- [Text section]

— Start —

Have you taken English classes at a collegiate level? Not all of them, but some will cover what makes great writing great. The thing is is that what makes writing great can change.

In my experience, when someone says someone writes well, it's because they are taking as very complex idea and, using a narrative, are able to communicate that idea, on purpose, to a wide audience.

I can't use HT as a reference because I haven't read it, but I have read most of The Brothers Karamazov, and that is another example of "great" literature. In that case, while the story is quite simple ("father of three brothers is murdered, and everyone wants to know who did it" is the simplest summary I can think of) the ideas communicated in it about family, Russian society (at the time), even some ideas about what it means to be a man in a general sense (or at least not a failure of one) are all wrapped up in there. Not to mention the theological arguments Dostoyevsky talks about. That is a lot for one novel, even if it is several hundred pages. Taking all those potentially disparate philosophical arguments and combining them into one narrative is what makes the book great.

— End —

- [Actions to take]
1 - From the post on what makes writing great, list the subjects that The Brothers Karamazov is said to communicate ideas about in the sentence beginning "In that case".
2 - Carry on the post about what makes writing great, picking up right after its final sentence.

- [Dataset content]
— Start —

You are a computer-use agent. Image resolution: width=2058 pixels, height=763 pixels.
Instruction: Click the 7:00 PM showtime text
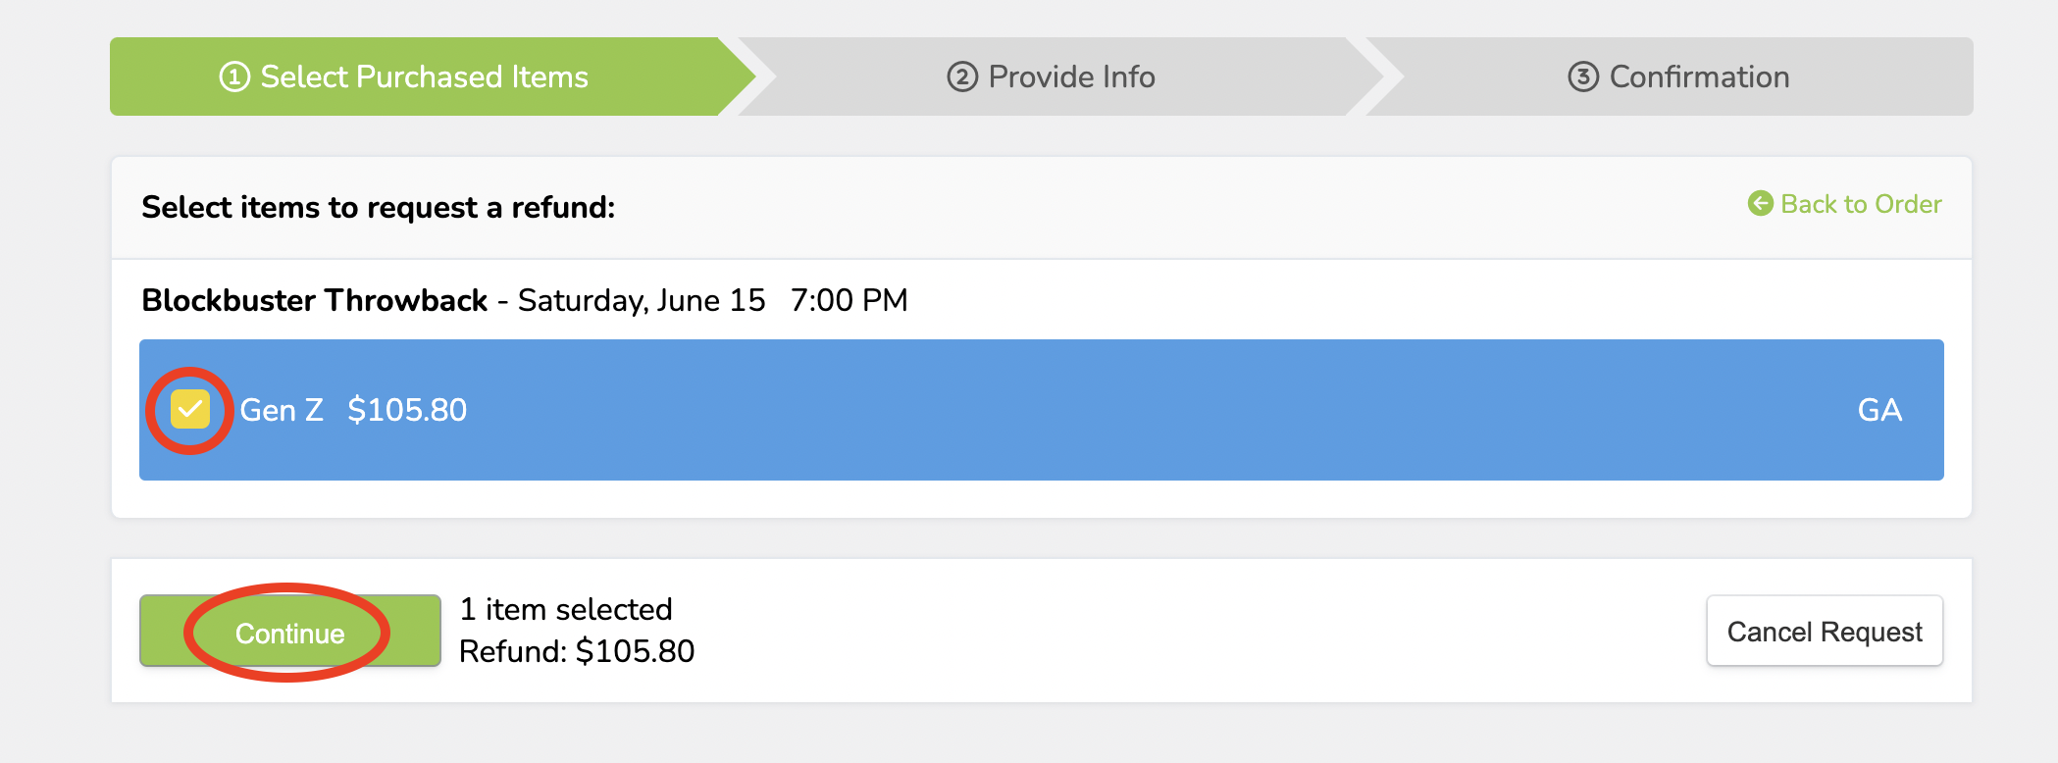tap(849, 300)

— End —

- [Responses]
1 -
- Family
- Russian society (at the time)
- What it means to be a man in a general sense (or at least not a failure of one)

2 -
As I said though, what is considered great can change. I've also read some ancient Greek and Roman stories and they don't even have the basic idea of story structure we have today so no matter how great they were for their time, they sound awful to me. Like the Odyssey. It has some cool parts, but to me it's just a disjointed mess of all the crap that happens to this dude for no particular reason. Which probably sounded a lot better when that's how stories were written, to be more like how life happens to people. Gods apparently loved picking a punching bag back then.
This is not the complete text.